The task> Pick up the write-up on the Maiele live search engine after its last sentence and keep it going.

Excerpted text>

/maiele

live search

Primary LanguageOCaml

Introduction

Maiele is a "live" search engine. With each keystroke, it provides a (possibly updated) set of results.

It's not unlike Google Suggest, except that Google Suggest suggests queries, while in contrast Maiele provides actual results in real time.

Because it must provide results with each keystroke, Maiele is designed for maximal speed. In addition, it has some challenging functional requirements. Among them:

  • prefix matching of all query terms, and
  • dual ordering of results -- by both:
    • lexical match
    • item popularity

This is a tall order, given the "maximal speed" directive. So Maiele is architected from the ground up to match these specific needs.

Indexing Constraints

In order to optimize for query speed, we introduce the limitation that there can be no run-time additions or updates to the index. If you wish to index new items or update any existing ones, you must re-index the entire corpus.

In practice, this limitation is not a problem for our data set, as additions and updates happen only daily at most.

(Maiele does, however, support removal of items from the index, since a simple filtering of results is very efficient.)

By freeing ourselves from the need to update data in our indices, we enable considerable optimizations.

Benefits of Mmap-ing: Parallel Processing

This constraint allows us to store not merely all the data, but also all the data structures that make accessing that data fast, in memory-mapped files. From this, we derive some excellent benefits which would be impossible with dynamic updates to the index.

One such benefit is that any number of different processes, running entirely in parallel, can use the same set of index files to service queries, without any need for coordination or any chance for interference among them.

A second benefit is that the number of such processes is not limited by memory constraints, as these processes can have very small memory footprints. They can home in on the data and access it entirely via memory-mapped offset files and data files.

Indexing Expenses

The "no additions or updates" constraint also enables us to benefit from any additional work we may wish to perform during indexing which can save us cycles at query time. So we do. We perform a lot of data manipulation during indexing and store the results of same, in order to optimize query response time.

In particular...

Fast Term Lookup

First, we store all our indexed terms in sorted order, with a small hierarchical set of convenient bookmarks to make homing in on the desired subset very fast.

(Entries for finding displayed items)
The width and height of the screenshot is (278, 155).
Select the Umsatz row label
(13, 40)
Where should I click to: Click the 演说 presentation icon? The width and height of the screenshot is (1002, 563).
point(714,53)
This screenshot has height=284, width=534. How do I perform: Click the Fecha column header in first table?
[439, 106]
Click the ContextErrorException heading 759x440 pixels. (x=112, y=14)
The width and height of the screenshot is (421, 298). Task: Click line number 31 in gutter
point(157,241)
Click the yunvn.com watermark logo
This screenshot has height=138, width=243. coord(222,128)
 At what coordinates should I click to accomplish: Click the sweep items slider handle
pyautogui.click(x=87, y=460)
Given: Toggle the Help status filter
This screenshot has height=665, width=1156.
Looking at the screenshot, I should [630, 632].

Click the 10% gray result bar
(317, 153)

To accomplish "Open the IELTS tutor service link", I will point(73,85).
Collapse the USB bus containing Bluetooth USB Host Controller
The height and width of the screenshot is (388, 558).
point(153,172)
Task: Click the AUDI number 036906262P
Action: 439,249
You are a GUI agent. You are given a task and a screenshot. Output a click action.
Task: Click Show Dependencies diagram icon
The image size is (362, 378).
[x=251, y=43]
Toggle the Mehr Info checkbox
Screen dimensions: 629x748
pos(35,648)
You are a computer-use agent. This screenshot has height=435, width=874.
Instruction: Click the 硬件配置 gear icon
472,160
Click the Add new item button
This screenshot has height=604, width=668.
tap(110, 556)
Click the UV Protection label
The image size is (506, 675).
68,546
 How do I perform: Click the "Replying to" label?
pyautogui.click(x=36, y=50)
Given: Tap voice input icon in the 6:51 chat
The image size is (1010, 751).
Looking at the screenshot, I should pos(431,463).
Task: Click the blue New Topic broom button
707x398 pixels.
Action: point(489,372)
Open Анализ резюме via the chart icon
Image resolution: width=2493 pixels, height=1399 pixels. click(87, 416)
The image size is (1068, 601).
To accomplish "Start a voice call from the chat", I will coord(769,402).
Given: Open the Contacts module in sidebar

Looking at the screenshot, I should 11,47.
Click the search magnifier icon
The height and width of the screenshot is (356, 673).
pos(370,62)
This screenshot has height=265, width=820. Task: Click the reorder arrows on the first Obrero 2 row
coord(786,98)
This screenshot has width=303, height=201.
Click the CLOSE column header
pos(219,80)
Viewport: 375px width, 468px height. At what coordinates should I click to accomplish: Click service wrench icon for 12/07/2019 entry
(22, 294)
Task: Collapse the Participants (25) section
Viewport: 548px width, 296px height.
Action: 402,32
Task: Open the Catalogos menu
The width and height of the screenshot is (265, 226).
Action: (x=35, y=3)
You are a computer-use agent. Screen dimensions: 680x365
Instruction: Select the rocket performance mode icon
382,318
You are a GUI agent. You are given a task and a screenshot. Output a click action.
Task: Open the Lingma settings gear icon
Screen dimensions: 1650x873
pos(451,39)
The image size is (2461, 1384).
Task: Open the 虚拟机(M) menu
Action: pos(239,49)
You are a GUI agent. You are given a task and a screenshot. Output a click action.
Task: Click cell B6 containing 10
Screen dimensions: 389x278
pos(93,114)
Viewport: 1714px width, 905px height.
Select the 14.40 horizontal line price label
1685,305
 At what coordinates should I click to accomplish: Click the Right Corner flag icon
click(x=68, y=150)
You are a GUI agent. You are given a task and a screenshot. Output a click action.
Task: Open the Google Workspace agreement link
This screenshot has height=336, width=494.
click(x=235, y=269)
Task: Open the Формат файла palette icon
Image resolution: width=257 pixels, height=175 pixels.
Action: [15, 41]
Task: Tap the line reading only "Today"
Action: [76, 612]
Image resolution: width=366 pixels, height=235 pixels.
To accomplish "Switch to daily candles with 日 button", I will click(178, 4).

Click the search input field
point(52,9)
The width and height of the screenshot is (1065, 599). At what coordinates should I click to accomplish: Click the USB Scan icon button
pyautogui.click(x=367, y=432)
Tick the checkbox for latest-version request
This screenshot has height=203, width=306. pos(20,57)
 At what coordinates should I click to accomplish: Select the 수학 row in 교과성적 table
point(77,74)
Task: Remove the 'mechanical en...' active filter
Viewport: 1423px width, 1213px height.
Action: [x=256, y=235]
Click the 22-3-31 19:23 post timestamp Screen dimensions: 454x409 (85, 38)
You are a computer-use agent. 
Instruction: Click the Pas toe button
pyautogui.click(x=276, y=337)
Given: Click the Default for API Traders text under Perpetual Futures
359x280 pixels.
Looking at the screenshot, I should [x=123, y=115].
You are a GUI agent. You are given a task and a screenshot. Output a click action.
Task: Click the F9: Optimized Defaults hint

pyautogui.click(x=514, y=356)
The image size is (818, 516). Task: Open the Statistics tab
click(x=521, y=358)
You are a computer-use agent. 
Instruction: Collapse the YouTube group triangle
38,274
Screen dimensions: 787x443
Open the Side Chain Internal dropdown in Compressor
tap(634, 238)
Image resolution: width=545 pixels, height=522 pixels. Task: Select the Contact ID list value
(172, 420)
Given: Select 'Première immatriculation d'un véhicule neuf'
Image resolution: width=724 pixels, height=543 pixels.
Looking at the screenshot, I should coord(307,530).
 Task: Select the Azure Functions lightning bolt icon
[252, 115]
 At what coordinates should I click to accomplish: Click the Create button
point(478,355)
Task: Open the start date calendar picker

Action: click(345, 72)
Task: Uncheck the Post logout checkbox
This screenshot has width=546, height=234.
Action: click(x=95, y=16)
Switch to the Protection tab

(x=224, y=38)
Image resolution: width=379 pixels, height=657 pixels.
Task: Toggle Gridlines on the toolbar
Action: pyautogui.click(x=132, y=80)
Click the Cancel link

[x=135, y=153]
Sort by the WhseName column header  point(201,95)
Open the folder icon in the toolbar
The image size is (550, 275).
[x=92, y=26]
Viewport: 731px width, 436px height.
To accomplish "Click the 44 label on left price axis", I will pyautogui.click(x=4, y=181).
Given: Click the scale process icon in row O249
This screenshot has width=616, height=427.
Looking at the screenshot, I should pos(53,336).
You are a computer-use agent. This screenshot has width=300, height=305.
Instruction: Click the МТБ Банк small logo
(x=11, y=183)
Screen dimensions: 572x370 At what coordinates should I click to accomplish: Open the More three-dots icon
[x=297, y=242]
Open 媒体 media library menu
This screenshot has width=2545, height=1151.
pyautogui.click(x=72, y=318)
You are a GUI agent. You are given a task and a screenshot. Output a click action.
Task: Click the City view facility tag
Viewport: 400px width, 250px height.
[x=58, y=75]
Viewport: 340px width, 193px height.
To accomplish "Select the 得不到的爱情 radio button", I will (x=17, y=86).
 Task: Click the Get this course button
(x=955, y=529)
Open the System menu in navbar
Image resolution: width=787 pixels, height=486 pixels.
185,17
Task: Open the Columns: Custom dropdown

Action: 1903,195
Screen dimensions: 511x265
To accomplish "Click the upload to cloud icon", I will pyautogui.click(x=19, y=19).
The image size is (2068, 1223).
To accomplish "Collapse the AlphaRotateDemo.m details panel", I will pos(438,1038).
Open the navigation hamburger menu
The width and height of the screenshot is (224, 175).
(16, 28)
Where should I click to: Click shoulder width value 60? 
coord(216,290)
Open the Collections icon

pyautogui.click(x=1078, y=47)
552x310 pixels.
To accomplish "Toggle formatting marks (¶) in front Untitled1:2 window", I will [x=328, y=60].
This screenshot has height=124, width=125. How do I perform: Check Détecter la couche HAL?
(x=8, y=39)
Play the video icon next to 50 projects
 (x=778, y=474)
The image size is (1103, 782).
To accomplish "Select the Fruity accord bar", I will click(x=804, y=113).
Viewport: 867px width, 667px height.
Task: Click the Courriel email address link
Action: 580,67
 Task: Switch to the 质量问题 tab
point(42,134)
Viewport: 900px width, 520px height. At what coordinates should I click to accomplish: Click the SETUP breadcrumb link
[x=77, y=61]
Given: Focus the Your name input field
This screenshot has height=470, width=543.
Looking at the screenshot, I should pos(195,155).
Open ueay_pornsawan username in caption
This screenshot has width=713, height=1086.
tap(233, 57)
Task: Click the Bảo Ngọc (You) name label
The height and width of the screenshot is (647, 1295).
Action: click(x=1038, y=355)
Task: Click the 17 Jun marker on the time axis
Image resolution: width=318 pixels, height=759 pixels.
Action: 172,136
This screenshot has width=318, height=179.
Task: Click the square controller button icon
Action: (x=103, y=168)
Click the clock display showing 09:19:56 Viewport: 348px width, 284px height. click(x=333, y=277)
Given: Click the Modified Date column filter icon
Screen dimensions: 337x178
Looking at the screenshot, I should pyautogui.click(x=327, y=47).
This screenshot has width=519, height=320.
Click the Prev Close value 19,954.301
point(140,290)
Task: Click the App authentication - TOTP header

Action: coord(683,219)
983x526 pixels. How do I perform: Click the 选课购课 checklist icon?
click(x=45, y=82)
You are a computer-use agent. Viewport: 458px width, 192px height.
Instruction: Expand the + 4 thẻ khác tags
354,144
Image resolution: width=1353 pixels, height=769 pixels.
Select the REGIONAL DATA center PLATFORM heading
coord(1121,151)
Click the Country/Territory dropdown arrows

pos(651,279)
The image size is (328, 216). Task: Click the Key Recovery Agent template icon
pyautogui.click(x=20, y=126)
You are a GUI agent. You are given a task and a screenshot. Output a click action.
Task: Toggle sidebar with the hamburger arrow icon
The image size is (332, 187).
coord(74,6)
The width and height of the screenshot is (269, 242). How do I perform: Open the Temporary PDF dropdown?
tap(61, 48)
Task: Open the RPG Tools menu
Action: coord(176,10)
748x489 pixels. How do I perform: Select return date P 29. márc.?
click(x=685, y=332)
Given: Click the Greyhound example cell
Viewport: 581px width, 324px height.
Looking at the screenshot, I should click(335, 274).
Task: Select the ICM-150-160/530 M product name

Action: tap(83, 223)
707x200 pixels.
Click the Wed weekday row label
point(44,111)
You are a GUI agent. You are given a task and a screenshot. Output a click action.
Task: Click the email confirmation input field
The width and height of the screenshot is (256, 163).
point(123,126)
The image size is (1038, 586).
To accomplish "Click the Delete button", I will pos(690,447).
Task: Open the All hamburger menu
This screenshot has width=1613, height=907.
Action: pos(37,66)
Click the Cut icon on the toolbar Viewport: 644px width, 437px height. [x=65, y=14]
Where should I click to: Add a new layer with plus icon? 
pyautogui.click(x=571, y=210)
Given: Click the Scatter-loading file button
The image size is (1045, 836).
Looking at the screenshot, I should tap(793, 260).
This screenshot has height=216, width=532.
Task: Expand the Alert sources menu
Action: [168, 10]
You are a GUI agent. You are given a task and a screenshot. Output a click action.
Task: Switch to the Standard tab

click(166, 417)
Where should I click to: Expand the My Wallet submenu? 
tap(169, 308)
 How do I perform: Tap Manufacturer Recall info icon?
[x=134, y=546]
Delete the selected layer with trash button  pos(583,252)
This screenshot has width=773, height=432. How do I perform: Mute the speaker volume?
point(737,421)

Response for this exercise>
The sorted storage of the indexed terms gives us excellent spatial locality of reference when looking for common prefixes, and it makes the logic for gathering the set of prefix matches extremely efficient.

Fast Set Operations, No Sorting

Second, we index each result by two different keys, both of which allow for constant-time (O(1)) lookup:

  • popularity rank, and
  • lexical rank, which more or less means "the shorter, the better"

Then, crucially, for each indexed term, we compute and store two separate sets of pre-sorted result keys -- one for each type of rank. That is, for each indexed term, we store:

  • all matching results, sorted by their popularity rank, and
  • all matching results, this time sorted by their lexical rank

Presorting these keys (ranks) is the fundamental source of optimization of the system. It allows us two extremely valuable short-cuts:

  • We can perform set intersection (or union) on ordered sets, an operation which is (better than) linear in the number of results.

  • We need never perform any sorting at all at query time. That's good, because sorting is generally O(n log n).

Directory Layout

In the main dir, there are a number of subdirs:

  • bin - executables (non-test)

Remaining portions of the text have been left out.